Requirements¶

Overview¶

The NLP Lab sidecar is our deployable shell for Arabic NLP capabilities. Today it wraps the SinaTools SDK models (NER, WSD, morphology, relation extraction) plus the offline Nabra dialect corpus utilities, and it will host additional models as they come online.

Runtime Environment¶

Python: 3.11 (configured via SINA_PYTHON_VERSION).
Base image: Derived from our sinatools/Dockerfile with the SinaTools SDK installed from PyPI.
Process: uvicorn main:app (single process with multiple workers via UVICORN_WORKERS).
CPU / Memory: Align with container defaults; tune UVICORN_WORKERS for throughput.

Required Assets¶

SinaTools SDK models: Pulled during image build, includes Wojood, Salma, Alma, Hadath (collectively our current Arabic NLP stack).
Nabra dataset: CSV files mounted at /app/Nabra (Nabra-dataset.csv, Nabra RowText_sentences.csv).
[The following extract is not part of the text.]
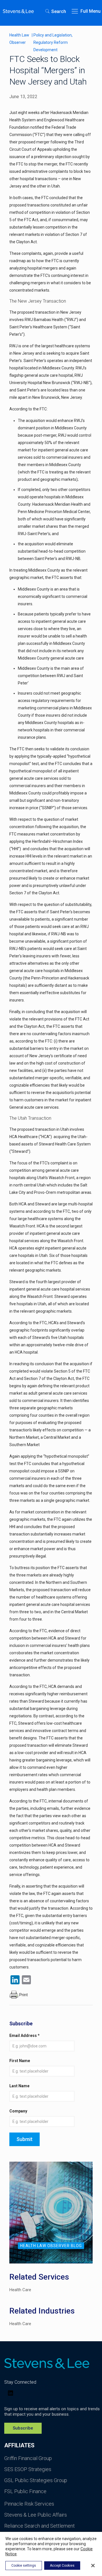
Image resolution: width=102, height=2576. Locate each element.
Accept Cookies (62, 2566)
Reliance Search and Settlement (39, 2526)
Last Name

These provide dialect annotations and glosses for the glossary endpoint.
OpenAPI schema: Generated at sinatools/openapi.json for reference and SDK generation.

Configuration¶

Variable	Purpose	Default
`SINA_PORT`	Uvicorn listen port inside the container	`8000`
`SINA_HOST_PORT`	Published host port	`8000`
`SINA_WARM`	`0` (lazy) or `all` (preload models on startup)	`0`
`SINA_ENABLE_CORS`	Enable permissive CORS during development	`false`
`UVICORN_WORKERS`	Worker count for Uvicorn	`2`
`SINA_VERSION`	SDK version tag (for metadata only)	`0.1.36`

Local Development¶

Mount sinatools/app into the container (already configured in docker-compose.override.yml).
Install dev dependencies (pytest, requests) inside the container if deeper testing is needed.
Run pytest /app/tests/test_api.py after changes.

External Integrations¶

Platform: Other services call the REST endpoints; no direct DB or message queue dependency.
Monitoring: TBD (hook into existing Prometheus scrape once we expose metrics).
Feature toggles: API parameters handle optional metadata (include_gloss, include_lemma). No runtime config yet.